Pillars of Hercules: A Grand Tour of the Mediterranean - Theroux spent a year and a half traveling the shores of the Mediterranean, from Calpe (the Rock of Gibraltar) to Abila (Jebel Musa in Morocco), the twin pillars of Hercules. He insists there is a difference between the acquisitive, entertainment-seeking tourist and the traveler. In Gibraltar, he quotes the Spanish writer, Pio Baroja, "Parece que busco algo; pero no busco nada" [“It may look as if I am seeking something; but I am seeking nothing”]. Traveling with Theroux is almost pure adventure because he covets his experiences and guards against commitments that could taint them. (nonfiction)
.
Riding the Iron Rooster: By Train Through China – is Theroux’s account of his epic journey through China. He hops aboard as part of a tour group in London and sets out for China's border. He then spends a year traversing the country, where he pieces together a fascinating snapshot of a unique moment in history. From the barren deserts of Xinjiang to the ice forests of Manchuria, from the dense metropolises of Shanghai, Beijing, and Canton to the dry hills of Tibet, Theroux offers an unforgettable portrait of a magnificent land and an extraordinary people. (nonfiction)
.
Sir Vidia’s Shadow: A Friendship Across Five Continents - This heartfelt and revealing account of Paul Theroux's thirty-year friendship with the legendary V. S. Naipaul is an intimate record of a literary mentorship that traces the growth of both writers' careers and explores the unique effect each had on the other.

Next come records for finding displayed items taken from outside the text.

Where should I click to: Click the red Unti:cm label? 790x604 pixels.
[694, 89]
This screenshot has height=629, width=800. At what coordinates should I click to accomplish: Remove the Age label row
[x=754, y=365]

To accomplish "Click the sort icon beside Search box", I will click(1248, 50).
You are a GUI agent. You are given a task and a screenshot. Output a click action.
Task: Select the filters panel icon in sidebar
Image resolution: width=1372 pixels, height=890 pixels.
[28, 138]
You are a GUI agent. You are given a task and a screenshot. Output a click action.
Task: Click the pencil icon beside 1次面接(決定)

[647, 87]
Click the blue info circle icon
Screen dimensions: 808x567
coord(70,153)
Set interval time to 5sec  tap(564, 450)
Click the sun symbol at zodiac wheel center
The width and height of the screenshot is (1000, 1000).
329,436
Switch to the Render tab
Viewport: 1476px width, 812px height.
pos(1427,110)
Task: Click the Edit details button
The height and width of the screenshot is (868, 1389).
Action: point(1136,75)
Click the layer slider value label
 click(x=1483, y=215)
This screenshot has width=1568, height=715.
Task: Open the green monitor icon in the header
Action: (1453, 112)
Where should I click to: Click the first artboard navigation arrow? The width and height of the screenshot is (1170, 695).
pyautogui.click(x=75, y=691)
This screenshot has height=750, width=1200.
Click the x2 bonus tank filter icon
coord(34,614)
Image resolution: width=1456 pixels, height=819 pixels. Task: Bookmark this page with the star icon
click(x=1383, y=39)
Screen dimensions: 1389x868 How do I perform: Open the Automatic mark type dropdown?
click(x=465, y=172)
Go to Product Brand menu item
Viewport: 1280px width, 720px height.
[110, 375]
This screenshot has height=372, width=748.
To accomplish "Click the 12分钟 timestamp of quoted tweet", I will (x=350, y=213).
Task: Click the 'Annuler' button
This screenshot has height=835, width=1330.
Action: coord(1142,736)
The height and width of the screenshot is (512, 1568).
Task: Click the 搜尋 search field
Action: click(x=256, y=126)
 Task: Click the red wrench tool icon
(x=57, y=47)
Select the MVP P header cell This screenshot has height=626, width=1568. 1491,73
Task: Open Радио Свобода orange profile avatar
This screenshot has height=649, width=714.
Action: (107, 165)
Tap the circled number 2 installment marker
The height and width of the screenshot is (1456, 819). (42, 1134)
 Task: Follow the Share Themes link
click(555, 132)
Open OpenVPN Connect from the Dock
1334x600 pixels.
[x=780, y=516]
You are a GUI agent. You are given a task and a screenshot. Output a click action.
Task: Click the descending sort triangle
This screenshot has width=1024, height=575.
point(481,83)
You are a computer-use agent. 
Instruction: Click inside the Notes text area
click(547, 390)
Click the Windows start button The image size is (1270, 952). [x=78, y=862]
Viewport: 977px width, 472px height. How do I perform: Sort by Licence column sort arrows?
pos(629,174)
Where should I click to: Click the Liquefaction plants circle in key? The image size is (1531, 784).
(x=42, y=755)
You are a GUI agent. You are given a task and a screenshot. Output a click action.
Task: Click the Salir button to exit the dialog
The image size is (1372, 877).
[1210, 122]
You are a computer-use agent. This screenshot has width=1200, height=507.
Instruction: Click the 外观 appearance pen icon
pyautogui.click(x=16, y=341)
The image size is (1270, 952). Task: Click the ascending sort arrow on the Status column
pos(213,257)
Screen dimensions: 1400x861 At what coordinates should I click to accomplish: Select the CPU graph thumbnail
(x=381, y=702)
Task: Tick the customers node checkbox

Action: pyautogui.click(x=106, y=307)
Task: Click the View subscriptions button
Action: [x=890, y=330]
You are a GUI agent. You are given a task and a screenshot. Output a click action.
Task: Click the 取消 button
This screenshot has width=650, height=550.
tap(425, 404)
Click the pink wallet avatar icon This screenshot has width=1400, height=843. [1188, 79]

Built around exotic landscapes, anecdotes that are revealing, humorous, and melancholy, and three decades of mutual history, this is a personal account of how one develops as a writer and how a friendship waxes and wanes between two men who have set themselves on the perilous journey of a writing life. (biography)
.
Stranger at the Palazzo d’Oro and Other Stories - The sensual story of an unusual love affair leads the collection. The thrill and risk of pursuit and conquest mark the accompanying stories, which tell of the sexual awakening and rites of passage of a Boston boyhood, the ruin of a writer in Africa, and the bewitchment of a retiree in Hawaii. Filled with Theroux's typically exquisite yet devastating descriptions of people and places.